Hallelujah for Halloumi!

Sooo sorry! Got back late last night and failed to write a post. I was visiting friends in the country; enjoying a drink in the village pub, taking the dogs for a walk, meeting, greeting and walking with alpacas and eating a delicious al fresco tea.

The meat kebabs were cooked on the barbecue but the veggie ones were done very separately in the Aga! They consisted of assorted vegetables and halloumi cheese.

This is one of my favourites and a good standby for vegetarians. It comes from Cyprus and is made from a mix of goat's and sheep's milk. It comes packaged in brine and is best fried, grilled or baked so that it caramelises slightly without actually melting. It is often flavoured with mint or other herbs and has a long fridge-life.
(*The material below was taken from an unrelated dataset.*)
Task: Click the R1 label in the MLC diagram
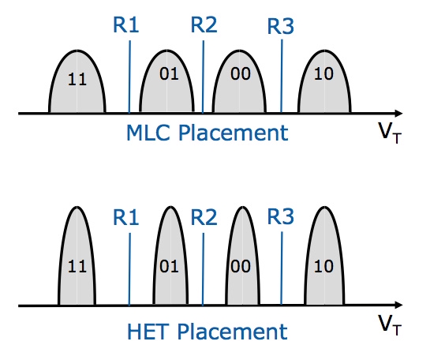click(126, 24)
A friend of mine calls it "squeaky cheese" which is a fairly accurate description. It is certainly semi-soft and slightly springy, a bit like hard mozzarella.

I like it in my roast veg pasta (see post I DO(n't) like Mondays! dated 31/1/16) or simply grilled to golden-brown and served with a sweet chilli sauce or capers as an appetiser. In restaurants I have had it battered and served with chips and mushy peas ... a fabulous vegetarian alternative to fish and chips. Just don't add salt and vinegar; it's salty enough! A large slice in a bap topped with onion and tomato makes a satisfying "burger". You can even make a Halloumi pie using filo pastry for an authentic Middle-Eastern take on our goats cheese parcel!

If you've never tried it before try saying "Hallooo to halloumi" and if you have eaten it, try some of the above ideas for new ways of using it. It really is a versatile ingredient.